By Grant McGee: Local Columnist
As the end of summer approaches, I’ve been thinking about how nice it was to have a swimming pool this year.
Thanks to modern design, a number of us in Clovis have our own swimming pools. For somewhere between $100 and $200 you can get one of these plastic contraptions that are anywhere from 12 to 18 feet across and as much as 3 1/2 feet deep. To keep microscopic critters and algae from growing in the thing you spend a little more money on chemicals and filters. Then you get to play “pool boy” by skimming and vacuuming the thing.
I did not develop a pool boy physique, however.
I was skeptical at first about having the pool, after all I was born sleepy and hungry and a pool meant more work around the house. It’s been worth it, though. After a hot summer day, just slinking into the cool water is a joy.
I remembered that staying cool in the summertime has always been kind of a preoccupation of mine. Actually I’ve always wanted a back-yard pool.
It started when I was a little boy.
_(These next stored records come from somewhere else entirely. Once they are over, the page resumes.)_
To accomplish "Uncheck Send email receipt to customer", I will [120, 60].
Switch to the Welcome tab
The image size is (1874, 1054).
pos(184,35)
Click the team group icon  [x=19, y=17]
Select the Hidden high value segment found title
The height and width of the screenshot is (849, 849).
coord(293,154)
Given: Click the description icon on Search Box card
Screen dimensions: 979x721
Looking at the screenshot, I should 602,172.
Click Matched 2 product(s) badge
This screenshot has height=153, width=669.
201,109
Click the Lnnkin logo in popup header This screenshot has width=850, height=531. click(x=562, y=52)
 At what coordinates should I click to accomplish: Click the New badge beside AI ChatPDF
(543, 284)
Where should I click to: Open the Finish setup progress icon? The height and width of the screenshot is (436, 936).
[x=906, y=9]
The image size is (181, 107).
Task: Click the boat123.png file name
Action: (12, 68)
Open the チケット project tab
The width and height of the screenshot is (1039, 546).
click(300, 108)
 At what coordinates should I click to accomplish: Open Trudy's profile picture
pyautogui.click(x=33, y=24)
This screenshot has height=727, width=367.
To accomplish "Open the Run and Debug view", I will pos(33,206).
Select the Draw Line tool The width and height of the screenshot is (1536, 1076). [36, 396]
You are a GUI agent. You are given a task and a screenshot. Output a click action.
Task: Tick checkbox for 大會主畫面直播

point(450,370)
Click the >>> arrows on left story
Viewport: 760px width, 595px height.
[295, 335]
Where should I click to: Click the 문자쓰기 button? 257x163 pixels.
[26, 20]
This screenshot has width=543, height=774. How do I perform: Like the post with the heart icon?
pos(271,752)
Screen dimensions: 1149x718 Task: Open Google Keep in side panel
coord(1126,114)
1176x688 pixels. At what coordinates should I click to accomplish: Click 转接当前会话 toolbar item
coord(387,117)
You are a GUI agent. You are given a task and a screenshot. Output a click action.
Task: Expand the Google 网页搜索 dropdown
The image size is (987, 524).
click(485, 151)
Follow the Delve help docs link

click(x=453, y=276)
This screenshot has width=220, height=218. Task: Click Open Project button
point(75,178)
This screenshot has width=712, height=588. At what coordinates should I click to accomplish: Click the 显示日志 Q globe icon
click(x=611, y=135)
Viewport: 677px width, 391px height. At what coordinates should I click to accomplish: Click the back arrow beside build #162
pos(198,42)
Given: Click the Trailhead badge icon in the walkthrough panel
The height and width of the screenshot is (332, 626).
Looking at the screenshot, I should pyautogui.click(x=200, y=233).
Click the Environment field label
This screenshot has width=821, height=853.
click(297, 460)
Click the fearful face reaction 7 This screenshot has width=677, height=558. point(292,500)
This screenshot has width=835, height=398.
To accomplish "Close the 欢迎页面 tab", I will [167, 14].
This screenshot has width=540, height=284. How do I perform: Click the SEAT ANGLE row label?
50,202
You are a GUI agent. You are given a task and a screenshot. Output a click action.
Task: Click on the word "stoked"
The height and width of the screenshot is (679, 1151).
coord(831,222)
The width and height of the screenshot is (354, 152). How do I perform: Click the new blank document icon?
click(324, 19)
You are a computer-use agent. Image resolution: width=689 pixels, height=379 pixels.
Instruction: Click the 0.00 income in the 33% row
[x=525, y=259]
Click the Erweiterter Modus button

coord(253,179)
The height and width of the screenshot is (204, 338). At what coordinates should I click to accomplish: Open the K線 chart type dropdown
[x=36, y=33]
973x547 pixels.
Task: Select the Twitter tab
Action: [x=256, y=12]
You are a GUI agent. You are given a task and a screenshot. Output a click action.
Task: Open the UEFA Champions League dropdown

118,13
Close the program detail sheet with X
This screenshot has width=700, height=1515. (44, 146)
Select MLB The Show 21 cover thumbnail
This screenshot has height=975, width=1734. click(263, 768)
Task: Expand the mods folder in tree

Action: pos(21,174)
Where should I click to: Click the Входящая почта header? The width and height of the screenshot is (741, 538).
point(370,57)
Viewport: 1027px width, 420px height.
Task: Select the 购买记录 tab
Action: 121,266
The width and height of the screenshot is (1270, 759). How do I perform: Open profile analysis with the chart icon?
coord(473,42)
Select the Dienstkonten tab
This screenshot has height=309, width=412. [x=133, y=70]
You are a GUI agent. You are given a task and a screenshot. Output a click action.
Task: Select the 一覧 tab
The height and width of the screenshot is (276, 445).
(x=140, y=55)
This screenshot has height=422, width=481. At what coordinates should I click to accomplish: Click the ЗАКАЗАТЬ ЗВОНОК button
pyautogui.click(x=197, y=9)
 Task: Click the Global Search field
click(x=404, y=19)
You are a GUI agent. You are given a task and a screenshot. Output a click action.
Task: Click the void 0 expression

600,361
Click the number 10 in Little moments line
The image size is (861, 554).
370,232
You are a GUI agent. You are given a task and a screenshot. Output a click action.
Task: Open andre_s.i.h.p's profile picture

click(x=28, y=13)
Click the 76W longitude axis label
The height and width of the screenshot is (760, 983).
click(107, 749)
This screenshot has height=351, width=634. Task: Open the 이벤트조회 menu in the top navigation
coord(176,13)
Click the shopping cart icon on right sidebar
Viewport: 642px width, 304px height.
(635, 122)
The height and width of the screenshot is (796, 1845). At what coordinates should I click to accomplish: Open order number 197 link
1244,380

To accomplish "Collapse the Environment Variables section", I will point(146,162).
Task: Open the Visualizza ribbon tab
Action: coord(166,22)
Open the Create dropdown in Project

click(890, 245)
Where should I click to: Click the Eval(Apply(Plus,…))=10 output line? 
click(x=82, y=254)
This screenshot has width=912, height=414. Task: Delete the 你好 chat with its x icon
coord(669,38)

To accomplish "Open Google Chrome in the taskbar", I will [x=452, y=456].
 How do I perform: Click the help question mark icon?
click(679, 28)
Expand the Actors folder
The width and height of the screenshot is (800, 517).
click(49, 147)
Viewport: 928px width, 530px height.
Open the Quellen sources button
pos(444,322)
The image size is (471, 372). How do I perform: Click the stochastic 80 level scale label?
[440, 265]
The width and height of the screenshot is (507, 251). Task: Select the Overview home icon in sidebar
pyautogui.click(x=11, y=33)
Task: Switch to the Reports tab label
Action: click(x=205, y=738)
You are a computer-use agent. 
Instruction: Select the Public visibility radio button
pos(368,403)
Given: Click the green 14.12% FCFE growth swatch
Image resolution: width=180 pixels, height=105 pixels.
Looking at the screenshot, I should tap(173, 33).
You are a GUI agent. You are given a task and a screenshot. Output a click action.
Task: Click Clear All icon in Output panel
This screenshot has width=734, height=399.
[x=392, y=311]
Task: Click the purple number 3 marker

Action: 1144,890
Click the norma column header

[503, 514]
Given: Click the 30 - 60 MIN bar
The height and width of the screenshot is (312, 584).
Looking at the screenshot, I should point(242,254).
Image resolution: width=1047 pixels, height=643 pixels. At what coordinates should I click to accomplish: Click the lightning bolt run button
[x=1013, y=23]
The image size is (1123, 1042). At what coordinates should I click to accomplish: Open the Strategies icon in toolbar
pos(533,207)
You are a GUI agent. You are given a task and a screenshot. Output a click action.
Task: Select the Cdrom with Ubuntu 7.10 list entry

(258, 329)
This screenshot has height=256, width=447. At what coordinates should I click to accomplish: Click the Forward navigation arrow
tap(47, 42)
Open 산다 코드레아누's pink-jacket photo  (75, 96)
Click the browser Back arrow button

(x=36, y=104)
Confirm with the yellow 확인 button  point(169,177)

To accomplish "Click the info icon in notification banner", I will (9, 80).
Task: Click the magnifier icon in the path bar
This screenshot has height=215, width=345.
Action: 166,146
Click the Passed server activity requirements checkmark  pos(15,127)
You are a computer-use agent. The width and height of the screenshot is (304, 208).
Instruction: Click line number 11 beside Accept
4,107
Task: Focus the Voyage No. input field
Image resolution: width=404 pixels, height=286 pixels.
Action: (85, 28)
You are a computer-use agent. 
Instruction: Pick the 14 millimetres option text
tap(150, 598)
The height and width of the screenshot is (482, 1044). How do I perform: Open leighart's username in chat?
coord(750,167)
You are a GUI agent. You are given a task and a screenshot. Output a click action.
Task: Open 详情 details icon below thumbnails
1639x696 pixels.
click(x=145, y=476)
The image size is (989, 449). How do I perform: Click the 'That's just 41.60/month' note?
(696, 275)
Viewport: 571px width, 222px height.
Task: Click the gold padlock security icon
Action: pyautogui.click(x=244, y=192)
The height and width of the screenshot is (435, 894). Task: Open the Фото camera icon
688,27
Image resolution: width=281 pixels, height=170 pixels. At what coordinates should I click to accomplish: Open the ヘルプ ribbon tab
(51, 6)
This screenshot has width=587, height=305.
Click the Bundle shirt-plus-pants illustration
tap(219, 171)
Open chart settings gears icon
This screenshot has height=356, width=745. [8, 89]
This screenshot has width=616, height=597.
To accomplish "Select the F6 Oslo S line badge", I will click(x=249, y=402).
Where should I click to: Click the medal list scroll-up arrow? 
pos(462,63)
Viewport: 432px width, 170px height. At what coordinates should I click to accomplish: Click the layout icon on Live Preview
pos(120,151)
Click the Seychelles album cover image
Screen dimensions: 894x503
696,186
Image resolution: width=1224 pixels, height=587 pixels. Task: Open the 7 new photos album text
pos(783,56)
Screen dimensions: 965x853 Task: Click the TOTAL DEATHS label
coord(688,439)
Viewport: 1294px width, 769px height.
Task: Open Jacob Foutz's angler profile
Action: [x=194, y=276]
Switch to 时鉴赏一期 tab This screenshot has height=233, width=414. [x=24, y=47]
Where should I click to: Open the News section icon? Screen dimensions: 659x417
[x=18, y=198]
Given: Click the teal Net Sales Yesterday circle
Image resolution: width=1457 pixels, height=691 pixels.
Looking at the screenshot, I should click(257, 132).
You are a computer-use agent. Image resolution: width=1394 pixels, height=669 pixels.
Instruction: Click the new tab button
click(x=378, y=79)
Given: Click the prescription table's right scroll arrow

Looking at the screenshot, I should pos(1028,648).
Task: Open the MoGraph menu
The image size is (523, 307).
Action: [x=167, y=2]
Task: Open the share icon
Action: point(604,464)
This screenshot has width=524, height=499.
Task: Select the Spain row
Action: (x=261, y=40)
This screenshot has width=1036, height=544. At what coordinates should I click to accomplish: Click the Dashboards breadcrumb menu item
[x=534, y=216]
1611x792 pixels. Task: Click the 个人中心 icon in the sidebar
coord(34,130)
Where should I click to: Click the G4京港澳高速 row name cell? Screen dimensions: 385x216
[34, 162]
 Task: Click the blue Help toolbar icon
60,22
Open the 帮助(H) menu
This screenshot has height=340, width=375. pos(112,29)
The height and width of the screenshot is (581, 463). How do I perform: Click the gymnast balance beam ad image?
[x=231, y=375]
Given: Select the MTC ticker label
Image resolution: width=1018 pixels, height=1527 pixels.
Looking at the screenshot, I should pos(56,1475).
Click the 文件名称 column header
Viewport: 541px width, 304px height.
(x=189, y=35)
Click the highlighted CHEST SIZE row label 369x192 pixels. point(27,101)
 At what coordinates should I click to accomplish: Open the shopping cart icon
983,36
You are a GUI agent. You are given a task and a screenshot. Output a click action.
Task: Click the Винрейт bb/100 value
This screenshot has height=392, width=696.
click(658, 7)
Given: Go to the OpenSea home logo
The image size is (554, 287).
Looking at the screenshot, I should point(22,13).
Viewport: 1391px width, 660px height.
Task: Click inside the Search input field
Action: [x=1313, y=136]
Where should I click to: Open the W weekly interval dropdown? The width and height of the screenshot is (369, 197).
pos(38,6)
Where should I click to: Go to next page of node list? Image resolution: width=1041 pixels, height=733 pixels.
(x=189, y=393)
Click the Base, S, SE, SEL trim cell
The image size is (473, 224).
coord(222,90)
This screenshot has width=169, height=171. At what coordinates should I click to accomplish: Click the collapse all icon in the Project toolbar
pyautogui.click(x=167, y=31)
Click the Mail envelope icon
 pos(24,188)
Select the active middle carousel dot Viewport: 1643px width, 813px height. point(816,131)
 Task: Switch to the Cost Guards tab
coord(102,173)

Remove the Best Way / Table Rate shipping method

There’s a picture of me sitting in a tub in my grandmother’s back yard. Not long after that picture was taken, I dug a big hole in the back yard and filled it with water. This was while my grandmother was relaxing in front of the TV, smoking a Raleigh cigarette and watching her soaps.
By the time she saw what I had done I had made my “pool” into a fine mud hole with most of the mud all over me. She yelled at me in a voice I hadn’t heard before. I’d say it was the tone you use at the family dog after it’s eaten the Thanksgiving turkey.
Growing up there were public pools to jump in on a hot summer day, along with state parks, rivers and creeks. One of my favorite summertime things was to go tubing: Take a big truck tire inner tube and go drifting down a river, maybe with a cooler stuck inside another inner tube and tied to mine so as not to lose the valuable cargo.
As time went on I’d shy away from public pools as they seemed to be dens of suntan oil, puffed up bravado and giggling kids hunkered down in the corner of the pool.
They were giggling and hunkered down in the corner because they were adding some liquid of their own to the pool water. I recognized this because I had done this myself as a kid.
Then I had kids of my own, with their inflatable pool. After they’d gone inside I’d lower myself in and splash water over myself, kind of like a beached whale. The kids (and the wife) were not amused.
Over the years I’ve known a few folks who’ve had their own in-ground pools. The one my brother has is a well maintained piece of work. The water is crystal clear, and even though he said it had chlorine in it, I couldn’t tell. To keep it clean there’s this device that looks like a giant worm that’s hooked to the side. It stays in constant motion. If you’re not careful it’ll eat your shorts.
I thought it’d be years in the future before I could afford my own pool. Modern plastics and the Chinese changed that.
At the end of a long hot day it sure is nice floating in my own back-yard pool.